Your assignment: The entries that follow include a run beginning at the line with "Task: Add Facebook 認証追加 account" and ending at the line with "This screenshot has width=822, height=597."; restate that run word for word and leave the rest out.

Data provided:
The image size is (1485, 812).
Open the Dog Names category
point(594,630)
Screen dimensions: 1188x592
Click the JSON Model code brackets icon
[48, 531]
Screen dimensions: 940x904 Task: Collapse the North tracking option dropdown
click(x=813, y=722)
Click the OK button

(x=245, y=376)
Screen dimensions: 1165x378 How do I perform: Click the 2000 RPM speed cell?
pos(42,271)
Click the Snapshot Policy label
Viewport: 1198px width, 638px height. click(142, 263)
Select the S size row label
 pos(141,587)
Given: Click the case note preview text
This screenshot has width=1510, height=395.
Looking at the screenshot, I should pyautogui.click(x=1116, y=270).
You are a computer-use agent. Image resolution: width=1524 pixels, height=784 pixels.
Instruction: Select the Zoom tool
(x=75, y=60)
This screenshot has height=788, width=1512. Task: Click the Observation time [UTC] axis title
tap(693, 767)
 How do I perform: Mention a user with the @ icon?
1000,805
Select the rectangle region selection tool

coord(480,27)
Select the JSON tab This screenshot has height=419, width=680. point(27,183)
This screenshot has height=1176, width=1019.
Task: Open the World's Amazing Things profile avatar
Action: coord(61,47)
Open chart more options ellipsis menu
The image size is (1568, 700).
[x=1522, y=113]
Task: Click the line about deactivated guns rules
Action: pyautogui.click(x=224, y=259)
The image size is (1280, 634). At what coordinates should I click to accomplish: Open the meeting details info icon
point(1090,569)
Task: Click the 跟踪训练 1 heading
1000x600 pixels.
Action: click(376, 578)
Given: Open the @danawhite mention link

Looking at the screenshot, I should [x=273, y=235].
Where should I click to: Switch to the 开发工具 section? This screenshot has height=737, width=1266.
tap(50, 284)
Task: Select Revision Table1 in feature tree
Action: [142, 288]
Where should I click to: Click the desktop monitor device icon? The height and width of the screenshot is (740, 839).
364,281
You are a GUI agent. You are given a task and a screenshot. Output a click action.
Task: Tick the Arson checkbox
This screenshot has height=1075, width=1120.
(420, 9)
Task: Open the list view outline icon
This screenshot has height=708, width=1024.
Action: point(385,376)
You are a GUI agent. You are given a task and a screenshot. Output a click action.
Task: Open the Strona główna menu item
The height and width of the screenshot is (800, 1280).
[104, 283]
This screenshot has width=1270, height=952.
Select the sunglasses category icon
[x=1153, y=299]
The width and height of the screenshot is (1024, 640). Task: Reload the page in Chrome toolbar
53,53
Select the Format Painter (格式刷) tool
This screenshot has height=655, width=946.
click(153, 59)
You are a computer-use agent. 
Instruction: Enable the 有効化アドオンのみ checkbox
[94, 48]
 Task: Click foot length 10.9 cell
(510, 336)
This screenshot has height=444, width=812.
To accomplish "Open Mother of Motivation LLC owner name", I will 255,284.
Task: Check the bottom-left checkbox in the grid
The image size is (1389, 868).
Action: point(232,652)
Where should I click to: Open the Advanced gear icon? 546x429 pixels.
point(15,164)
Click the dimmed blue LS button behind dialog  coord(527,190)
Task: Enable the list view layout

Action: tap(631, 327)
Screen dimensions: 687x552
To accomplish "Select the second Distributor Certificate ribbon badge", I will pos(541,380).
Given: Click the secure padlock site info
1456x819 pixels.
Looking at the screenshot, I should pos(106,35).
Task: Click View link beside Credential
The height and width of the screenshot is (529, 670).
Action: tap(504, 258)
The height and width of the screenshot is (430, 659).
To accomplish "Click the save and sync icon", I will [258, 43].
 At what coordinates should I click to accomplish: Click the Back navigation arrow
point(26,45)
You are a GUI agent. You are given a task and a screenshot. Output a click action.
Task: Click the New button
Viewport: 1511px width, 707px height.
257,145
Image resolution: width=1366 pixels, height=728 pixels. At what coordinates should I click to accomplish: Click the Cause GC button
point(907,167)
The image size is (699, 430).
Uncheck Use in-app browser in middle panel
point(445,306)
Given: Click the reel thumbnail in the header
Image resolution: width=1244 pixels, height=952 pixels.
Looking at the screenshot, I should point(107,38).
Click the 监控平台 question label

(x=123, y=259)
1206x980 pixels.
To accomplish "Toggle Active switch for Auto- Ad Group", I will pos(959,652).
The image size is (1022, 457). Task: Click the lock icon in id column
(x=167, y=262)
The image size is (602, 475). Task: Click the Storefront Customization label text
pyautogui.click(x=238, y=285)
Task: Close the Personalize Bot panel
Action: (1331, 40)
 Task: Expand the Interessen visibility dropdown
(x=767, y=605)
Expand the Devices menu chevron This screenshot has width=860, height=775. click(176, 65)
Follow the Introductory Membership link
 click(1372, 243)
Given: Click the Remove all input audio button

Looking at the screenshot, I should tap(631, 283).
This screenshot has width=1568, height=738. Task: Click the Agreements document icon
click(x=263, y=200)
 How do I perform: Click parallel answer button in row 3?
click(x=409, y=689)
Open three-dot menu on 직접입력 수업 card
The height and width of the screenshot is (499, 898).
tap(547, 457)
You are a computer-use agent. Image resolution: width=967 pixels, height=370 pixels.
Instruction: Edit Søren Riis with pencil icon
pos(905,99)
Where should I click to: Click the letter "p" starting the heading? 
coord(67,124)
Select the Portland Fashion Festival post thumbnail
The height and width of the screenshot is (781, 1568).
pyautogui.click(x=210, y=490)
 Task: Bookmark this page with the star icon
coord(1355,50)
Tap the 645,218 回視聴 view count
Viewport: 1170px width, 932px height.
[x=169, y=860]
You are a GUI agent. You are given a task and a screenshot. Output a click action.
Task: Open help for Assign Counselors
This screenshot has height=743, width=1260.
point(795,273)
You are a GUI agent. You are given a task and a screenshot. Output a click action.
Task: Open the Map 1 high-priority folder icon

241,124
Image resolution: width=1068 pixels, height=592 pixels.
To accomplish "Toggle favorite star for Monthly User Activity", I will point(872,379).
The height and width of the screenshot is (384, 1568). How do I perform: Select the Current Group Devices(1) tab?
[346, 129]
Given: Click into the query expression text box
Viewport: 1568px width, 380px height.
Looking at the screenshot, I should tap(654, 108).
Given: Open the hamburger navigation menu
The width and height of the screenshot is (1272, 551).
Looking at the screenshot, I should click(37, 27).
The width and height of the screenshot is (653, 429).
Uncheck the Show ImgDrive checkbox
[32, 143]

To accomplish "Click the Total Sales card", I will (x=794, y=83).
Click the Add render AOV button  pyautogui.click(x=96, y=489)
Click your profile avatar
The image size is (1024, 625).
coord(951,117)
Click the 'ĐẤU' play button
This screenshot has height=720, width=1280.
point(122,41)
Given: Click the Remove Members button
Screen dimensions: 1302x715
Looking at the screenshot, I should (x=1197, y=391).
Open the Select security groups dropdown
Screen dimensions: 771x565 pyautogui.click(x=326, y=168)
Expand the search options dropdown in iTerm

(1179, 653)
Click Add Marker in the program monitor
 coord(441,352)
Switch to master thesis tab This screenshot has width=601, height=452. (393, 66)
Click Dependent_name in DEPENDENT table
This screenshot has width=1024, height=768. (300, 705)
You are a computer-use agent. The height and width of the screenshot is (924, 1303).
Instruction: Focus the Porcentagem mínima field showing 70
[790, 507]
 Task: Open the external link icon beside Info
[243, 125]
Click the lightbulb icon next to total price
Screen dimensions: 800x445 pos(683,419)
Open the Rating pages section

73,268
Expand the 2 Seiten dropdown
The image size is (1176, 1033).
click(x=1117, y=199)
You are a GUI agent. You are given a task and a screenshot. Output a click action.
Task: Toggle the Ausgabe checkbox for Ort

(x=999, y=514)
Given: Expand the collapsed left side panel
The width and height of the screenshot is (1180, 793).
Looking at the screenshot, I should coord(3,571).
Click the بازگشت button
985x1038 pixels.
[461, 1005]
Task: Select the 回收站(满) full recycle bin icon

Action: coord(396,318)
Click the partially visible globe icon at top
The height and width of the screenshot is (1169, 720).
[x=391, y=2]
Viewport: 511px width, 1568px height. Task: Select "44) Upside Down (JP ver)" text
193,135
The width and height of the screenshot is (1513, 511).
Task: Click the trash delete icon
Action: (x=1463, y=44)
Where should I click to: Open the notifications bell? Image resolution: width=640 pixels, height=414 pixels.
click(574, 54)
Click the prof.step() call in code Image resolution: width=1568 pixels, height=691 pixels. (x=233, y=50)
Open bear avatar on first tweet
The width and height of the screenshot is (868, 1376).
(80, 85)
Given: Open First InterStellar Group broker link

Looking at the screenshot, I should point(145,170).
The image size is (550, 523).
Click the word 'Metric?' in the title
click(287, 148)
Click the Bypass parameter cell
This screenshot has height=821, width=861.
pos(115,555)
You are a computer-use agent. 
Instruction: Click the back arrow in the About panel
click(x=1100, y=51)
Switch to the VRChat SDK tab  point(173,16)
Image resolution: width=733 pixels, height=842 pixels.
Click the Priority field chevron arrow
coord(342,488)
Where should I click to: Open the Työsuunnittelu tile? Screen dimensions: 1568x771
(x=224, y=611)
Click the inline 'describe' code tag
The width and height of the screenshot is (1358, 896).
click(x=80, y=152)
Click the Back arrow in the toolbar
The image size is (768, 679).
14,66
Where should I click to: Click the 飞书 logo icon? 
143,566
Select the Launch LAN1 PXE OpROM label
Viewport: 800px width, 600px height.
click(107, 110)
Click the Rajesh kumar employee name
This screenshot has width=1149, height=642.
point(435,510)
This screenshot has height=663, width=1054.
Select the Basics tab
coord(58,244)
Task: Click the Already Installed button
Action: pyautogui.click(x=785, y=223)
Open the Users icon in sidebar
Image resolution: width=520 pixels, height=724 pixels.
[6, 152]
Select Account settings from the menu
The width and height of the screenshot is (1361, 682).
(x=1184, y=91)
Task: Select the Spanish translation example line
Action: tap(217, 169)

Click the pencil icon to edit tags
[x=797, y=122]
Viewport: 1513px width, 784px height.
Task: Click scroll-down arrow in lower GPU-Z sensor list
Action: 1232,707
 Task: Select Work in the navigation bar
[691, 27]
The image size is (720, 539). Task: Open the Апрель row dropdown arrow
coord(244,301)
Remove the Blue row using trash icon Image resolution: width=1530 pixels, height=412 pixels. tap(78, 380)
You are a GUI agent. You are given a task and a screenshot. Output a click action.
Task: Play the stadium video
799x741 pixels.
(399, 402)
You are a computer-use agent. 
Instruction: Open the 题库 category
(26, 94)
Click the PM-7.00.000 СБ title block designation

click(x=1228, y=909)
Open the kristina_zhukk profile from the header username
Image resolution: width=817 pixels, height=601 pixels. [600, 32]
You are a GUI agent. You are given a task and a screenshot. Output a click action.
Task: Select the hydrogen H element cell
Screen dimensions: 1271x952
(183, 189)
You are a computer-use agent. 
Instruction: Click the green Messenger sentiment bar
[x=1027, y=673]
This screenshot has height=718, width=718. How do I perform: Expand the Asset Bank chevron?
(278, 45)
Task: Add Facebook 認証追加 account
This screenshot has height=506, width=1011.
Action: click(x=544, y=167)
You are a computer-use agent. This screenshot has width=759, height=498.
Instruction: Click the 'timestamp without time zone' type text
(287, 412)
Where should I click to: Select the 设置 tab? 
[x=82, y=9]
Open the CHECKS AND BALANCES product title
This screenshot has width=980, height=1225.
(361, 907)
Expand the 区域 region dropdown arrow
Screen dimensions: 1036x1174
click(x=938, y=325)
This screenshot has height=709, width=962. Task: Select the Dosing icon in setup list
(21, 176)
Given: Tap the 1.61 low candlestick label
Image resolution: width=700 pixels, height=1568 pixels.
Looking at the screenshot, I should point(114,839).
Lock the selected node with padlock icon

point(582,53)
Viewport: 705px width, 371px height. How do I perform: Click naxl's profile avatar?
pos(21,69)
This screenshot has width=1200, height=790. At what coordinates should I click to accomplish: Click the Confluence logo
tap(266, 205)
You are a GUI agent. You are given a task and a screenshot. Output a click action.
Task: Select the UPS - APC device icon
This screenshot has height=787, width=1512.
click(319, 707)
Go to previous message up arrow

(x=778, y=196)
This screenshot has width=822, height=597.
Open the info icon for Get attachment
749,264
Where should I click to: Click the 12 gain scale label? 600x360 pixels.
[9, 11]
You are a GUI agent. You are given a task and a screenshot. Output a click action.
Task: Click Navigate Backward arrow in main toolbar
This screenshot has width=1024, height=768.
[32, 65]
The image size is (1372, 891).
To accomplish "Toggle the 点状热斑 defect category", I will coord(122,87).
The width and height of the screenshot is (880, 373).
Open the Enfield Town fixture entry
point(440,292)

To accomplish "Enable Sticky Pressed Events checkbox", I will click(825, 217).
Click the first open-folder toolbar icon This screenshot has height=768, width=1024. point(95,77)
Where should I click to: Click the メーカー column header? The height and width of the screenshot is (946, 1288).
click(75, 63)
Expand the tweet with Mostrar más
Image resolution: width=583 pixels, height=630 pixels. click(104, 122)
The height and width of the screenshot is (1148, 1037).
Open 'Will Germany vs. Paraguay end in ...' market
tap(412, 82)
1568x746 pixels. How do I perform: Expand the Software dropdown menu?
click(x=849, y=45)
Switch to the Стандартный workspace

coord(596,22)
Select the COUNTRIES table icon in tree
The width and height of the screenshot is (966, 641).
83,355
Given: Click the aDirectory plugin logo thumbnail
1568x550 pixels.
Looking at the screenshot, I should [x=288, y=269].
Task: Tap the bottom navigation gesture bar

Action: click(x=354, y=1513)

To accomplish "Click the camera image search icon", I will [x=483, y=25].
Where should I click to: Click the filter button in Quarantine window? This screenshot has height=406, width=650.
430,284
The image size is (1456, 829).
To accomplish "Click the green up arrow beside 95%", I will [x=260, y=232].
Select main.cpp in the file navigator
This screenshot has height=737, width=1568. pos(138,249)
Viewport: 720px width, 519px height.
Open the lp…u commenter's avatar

Result of the exercise:
Task: Add Facebook 認証追加 account
This screenshot has height=506, width=1011.
Action: click(x=544, y=167)
You are a computer-use agent. This screenshot has width=759, height=498.
Instruction: Click the 'timestamp without time zone' type text
(287, 412)
Where should I click to: Select the 设置 tab? 
[x=82, y=9]
Open the CHECKS AND BALANCES product title
This screenshot has width=980, height=1225.
(361, 907)
Expand the 区域 region dropdown arrow
Screen dimensions: 1036x1174
click(x=938, y=325)
This screenshot has height=709, width=962. Task: Select the Dosing icon in setup list
(21, 176)
Given: Tap the 1.61 low candlestick label
Image resolution: width=700 pixels, height=1568 pixels.
Looking at the screenshot, I should point(114,839).
Lock the selected node with padlock icon

point(582,53)
Viewport: 705px width, 371px height. How do I perform: Click naxl's profile avatar?
pos(21,69)
This screenshot has width=1200, height=790. At what coordinates should I click to accomplish: Click the Confluence logo
tap(266, 205)
You are a GUI agent. You are given a task and a screenshot. Output a click action.
Task: Select the UPS - APC device icon
This screenshot has height=787, width=1512.
click(319, 707)
Go to previous message up arrow

(x=778, y=196)
This screenshot has width=822, height=597.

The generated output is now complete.